Exercise objective:
Write out the material word for word, starting at the line containing "Click the Ubicación del certificado field" and ending at the line containing "pos(359,306)", including both of those lines. Omit the pictures from your answer.

Material supplied:
☆ ☆ ☆ ☆
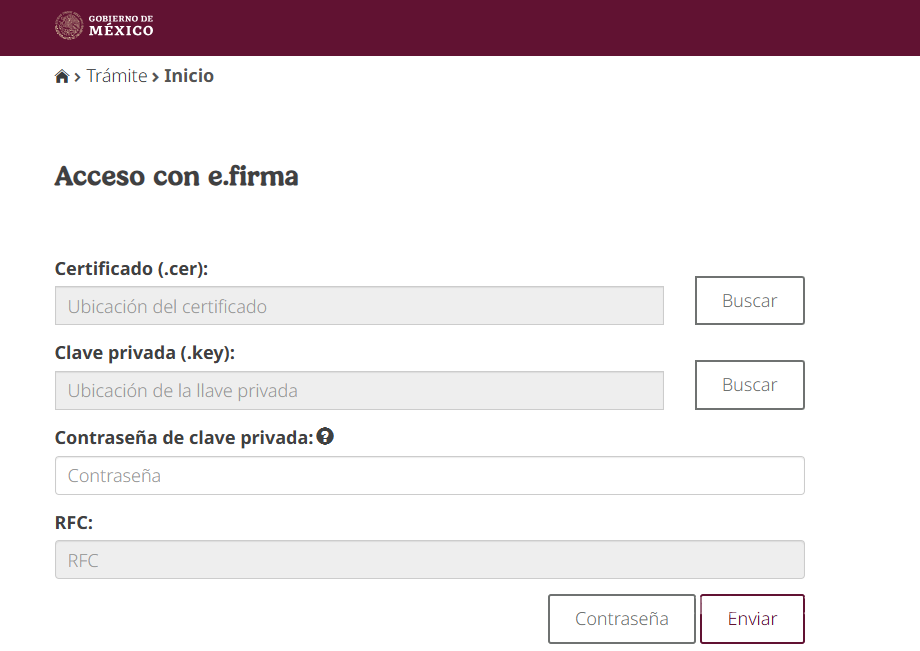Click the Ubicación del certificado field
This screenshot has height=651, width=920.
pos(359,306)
☆ ☆ ☆ ☆
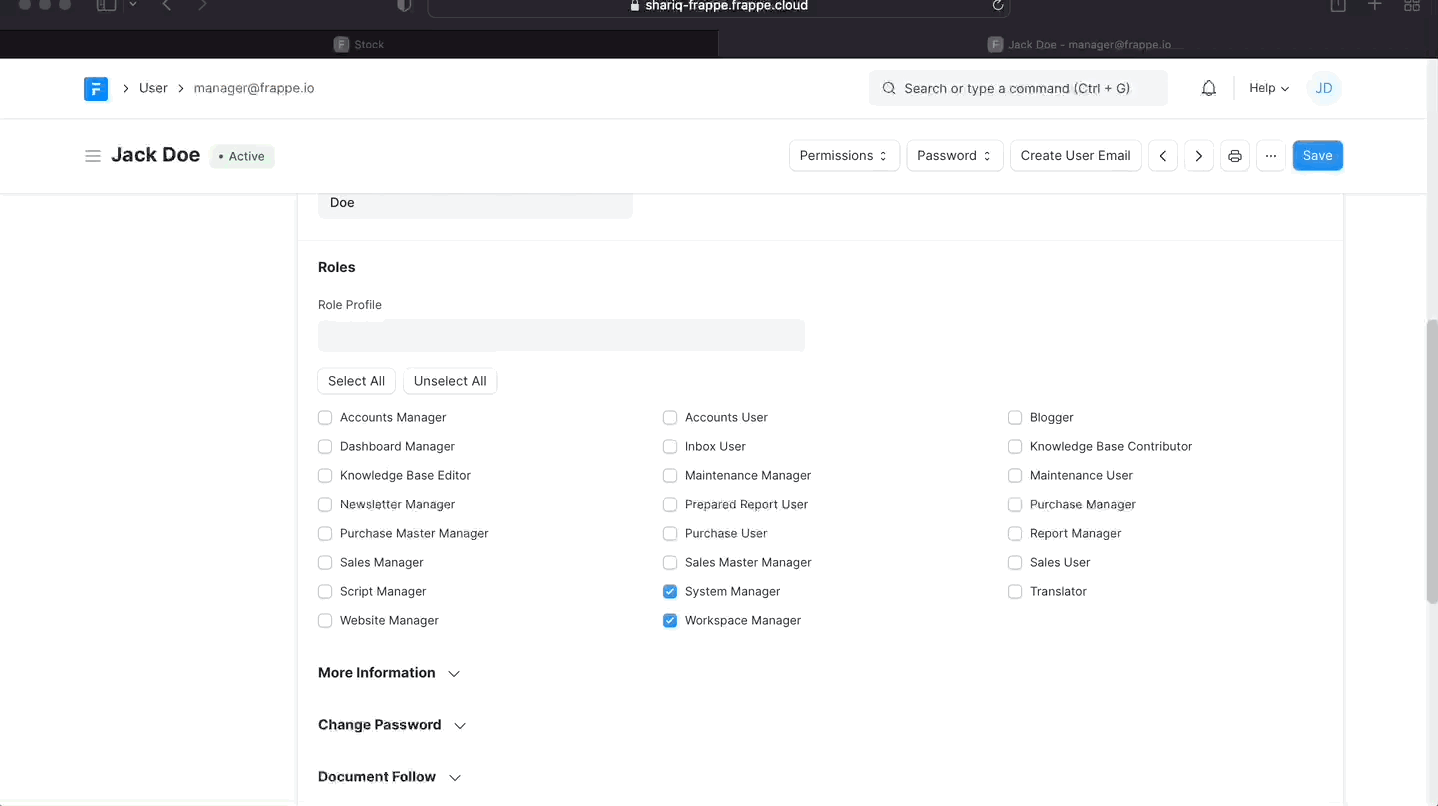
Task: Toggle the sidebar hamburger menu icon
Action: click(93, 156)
☆ ☆ ☆ ☆
Final result:
Click the Ubicación del certificado field
This screenshot has height=651, width=920.
pos(359,306)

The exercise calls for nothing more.